Parler d’Azeffoun sans parler de pêche, c’est évoquer la mer sans penser à l’eau et au poisson qui y baigne. Effectivement, depuis la reconstruction du port, des pêcheurs de métier y exercent leur fonction d’une manière la plus convenable. Du poisson y est proposé dans toute sa variété. De la sardine à la crevette en passant par l’espadon.
En évoquant la mer, le tourisme s’invite devant l’imagination d’une manière automatique. En effet, Azeffoun, littorale qu’elle est (pas moins de 30 km de côte), attire de nombreux visiteurs en été. Ils viennent de toutes les régions du pays.
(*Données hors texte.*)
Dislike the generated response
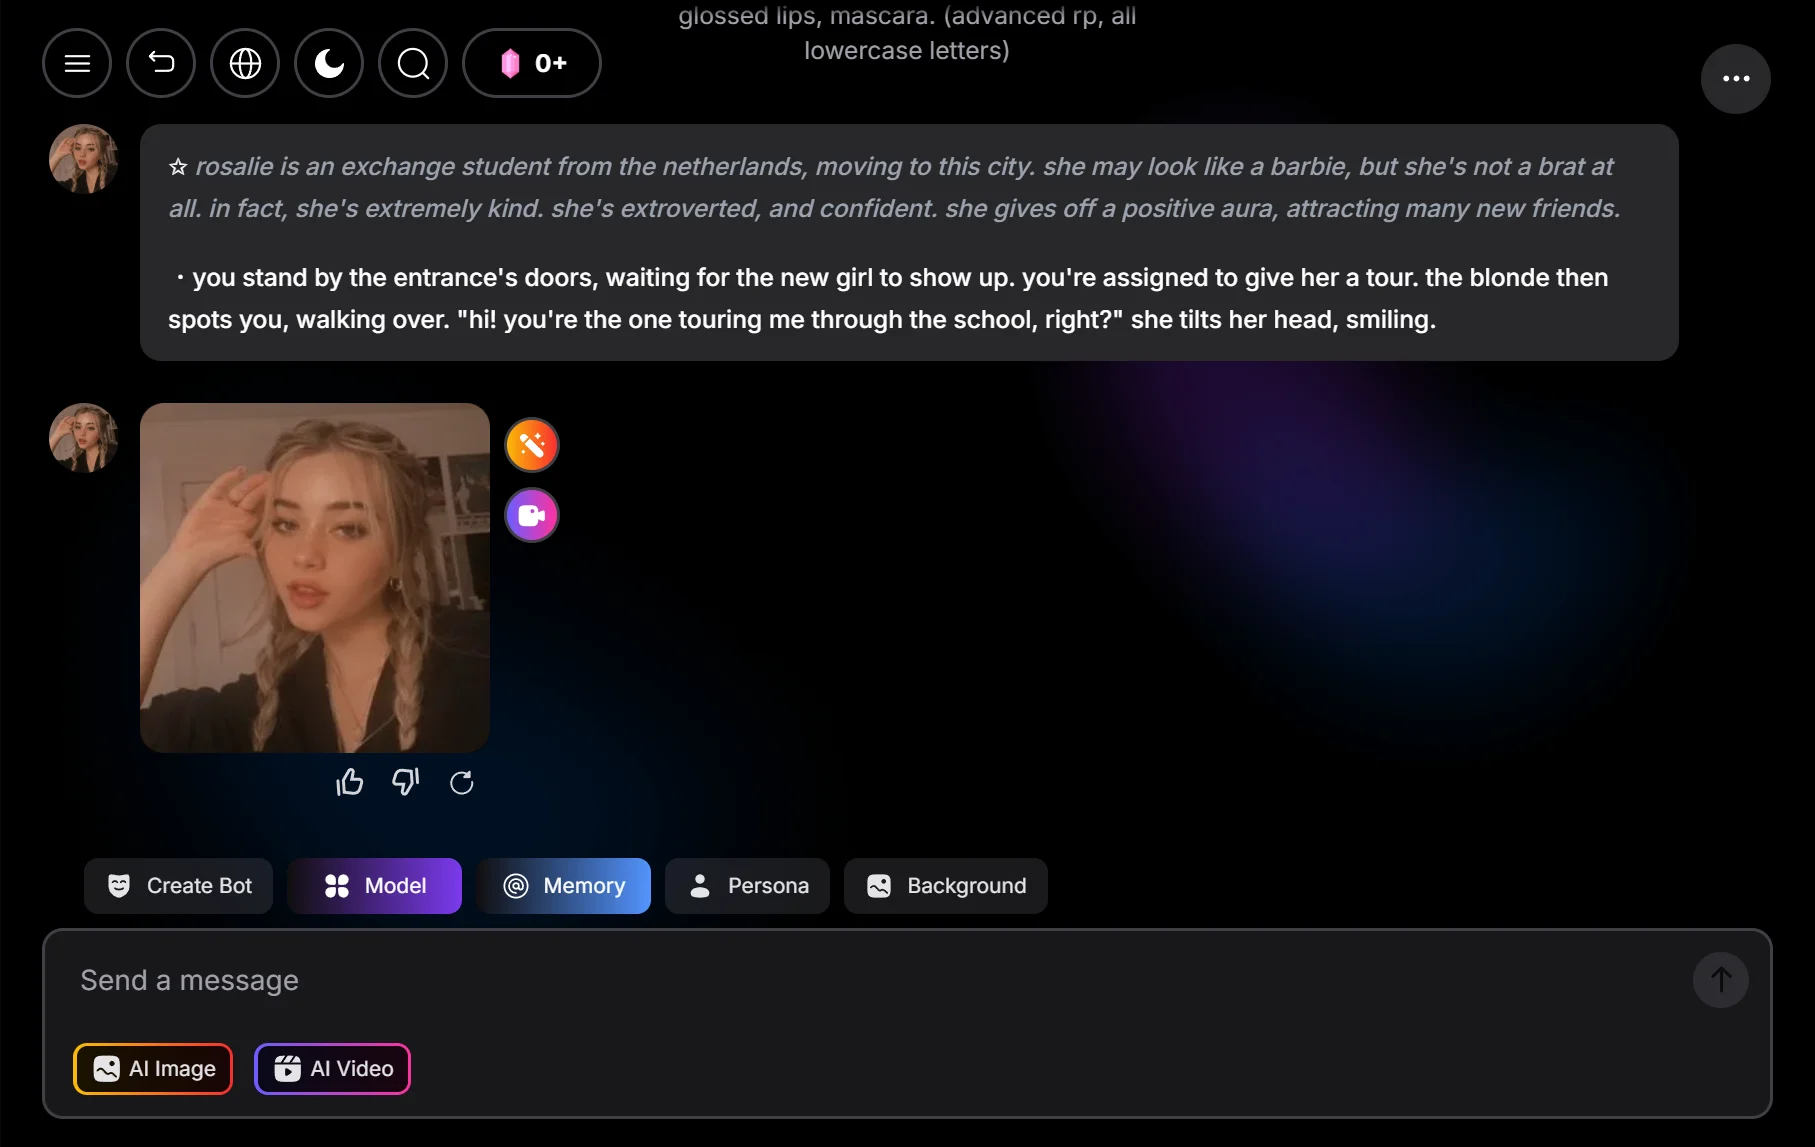Image resolution: width=1815 pixels, height=1147 pixels. (405, 781)
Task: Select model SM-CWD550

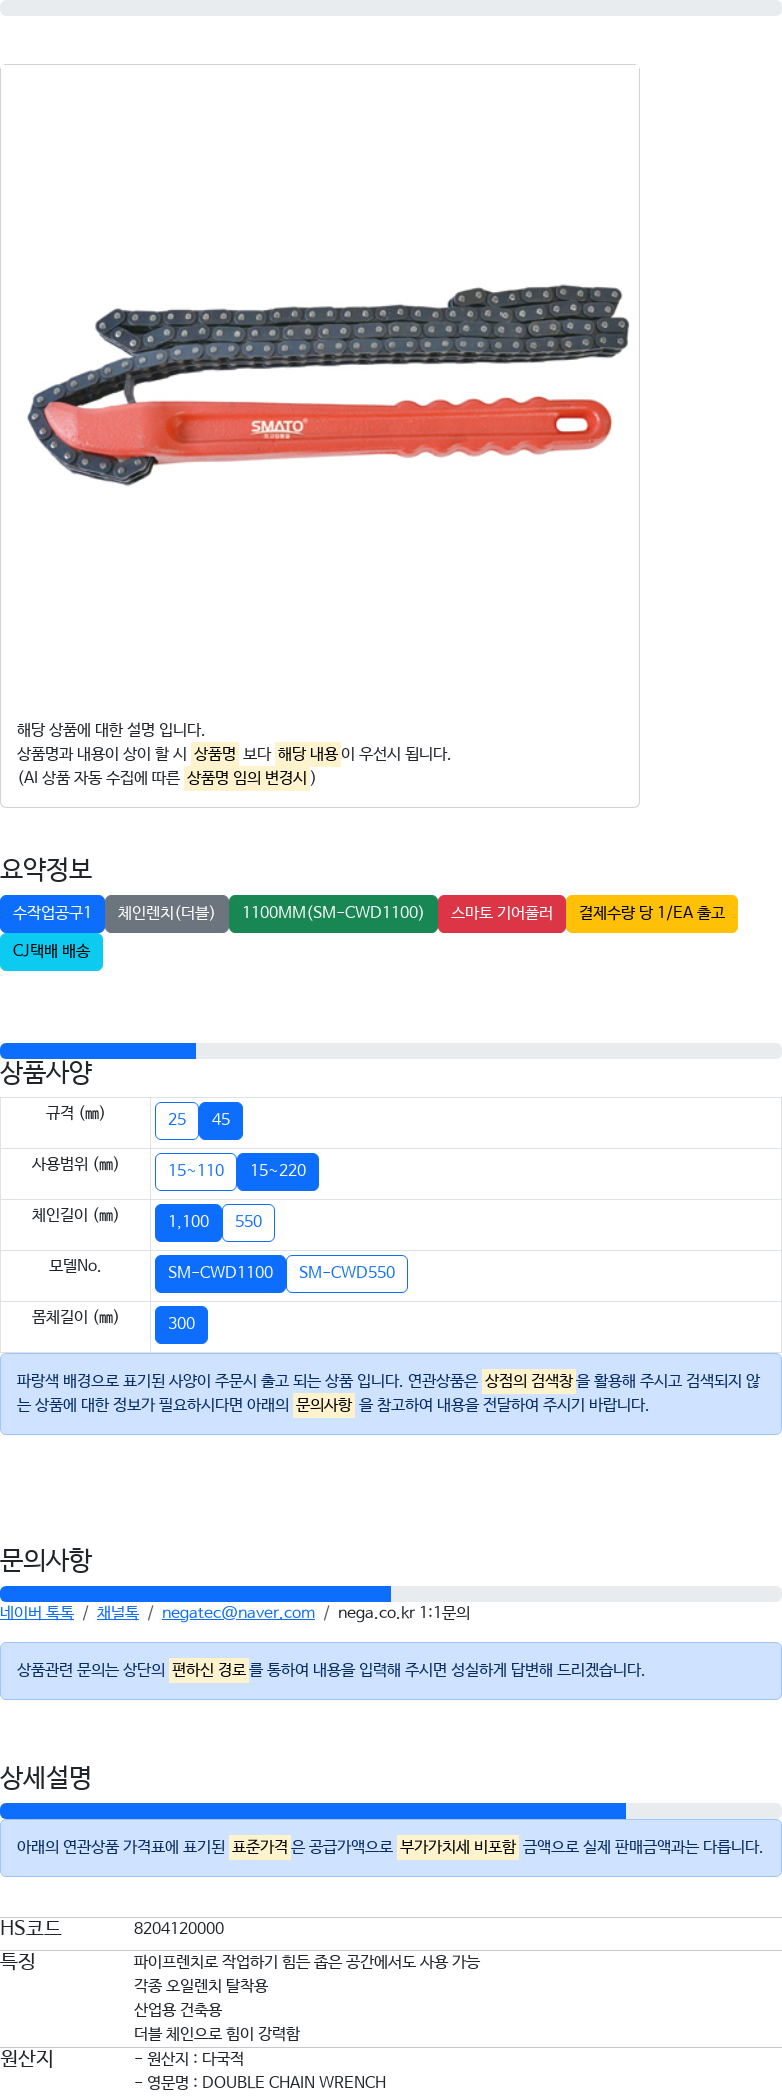Action: click(347, 1274)
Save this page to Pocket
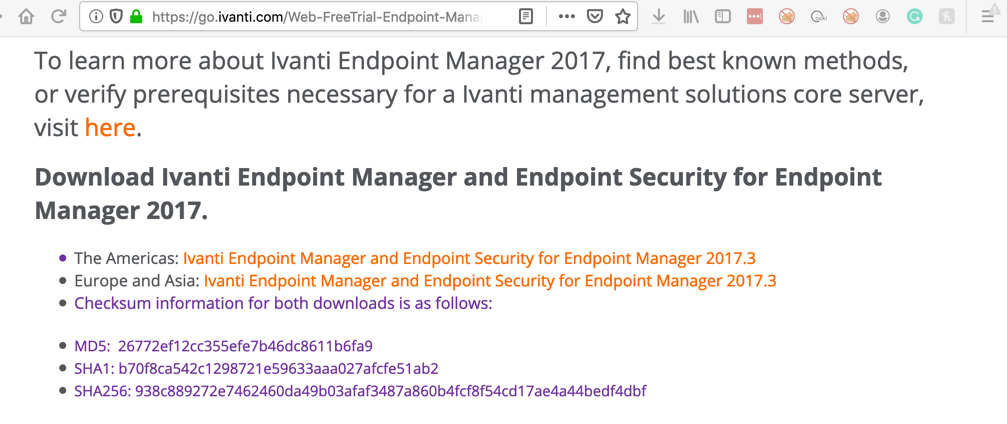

Faute d’infrastructures, en quantité suffisante, les touristes d’autres nationalités (le terme étranger est caduc) sont très rares. Beaucoup d’estivants algériens, habitant loin d’Azeffoun et voulant y passer leurs vacances en familles, hébergent chez des particuliers moyennant location ou bien dans les camps de toile qu’un privé installe pour la circonstance. Le nombre de places disponibles dans les cinq hôtels existants ne peuvent pas répondre à l’intense demande estivale. Quoiqu’ en hiver, il y a plus de chambres vides que d’occupées.

En guise de projet de grande envergure, Azeffoun bénéficiera prochainement de l’une des cinq (05) stations thermoélectriques prévues sur tout le territoire national. Le principe est adopté et le lieu de son implantation est choisi au niveau de la zone d’activité.

Le tourisme et la culture étant si proches, qu’on peut considérer l’un pour l’autre, on ne peut pas citer Azeffoun sans penser à ses artistes et hommes de culture. On peut citer: Boudjemaa Elankis et Chercham (chanteurs chaabi), Djaout Tahar , l’illustre et célèbre écrivain :Fellag Mohammed, le grand humoriste mondialement connu ; les Hilmi Said et Mohamed, comédiens ; Hnifa (chanteuse) ; Ifticene Mohamed , le réalisateur cinématographique et Ifticene Younes , entraineur de football ; Mustapha Badie ( Berkouk de son vrai nom) réalisateur cinématographique ; Mohamed Alloua (jeune chanteur Kabyle)Ourais Achour , acteur de cinéma ; Ouazib Mohand Ameziane ( chanteur en kabyle), Rouiched le grand acteur ; El Hadj Mohamed El Anka, le plus grandeur chanteur Chaabi algérien ; Mohamed Iguerbouchene , le musicien universel ; Issiakhem (artiste peintre) ;Sahel (flûtiste) . Yacef Saadi (auteur de la bataille d’alger). A ces personnalités artistiques, on peut ajouter : Yacef mOar (dit ; petit Omar), le plus jeune chahid algérien ; Didouche Mourad (colonel tombé au champ d’honneur) ; Said Sadi( psychiatre, militant de la cause berbère, écrivain , fondateur et président du parti RCD )… concernant les infrastructures culturelles, on y trouve : – Une salle de fêtes ,héritée du colonialisme ( butin de guerre pour paraphraser le grand Kateb Yacine) – Un centre culturel baptisé au nom de TAHAR DJAOUT- Une auberge de jeunes- Une bibliothèque de proximité en phase d’achèvement .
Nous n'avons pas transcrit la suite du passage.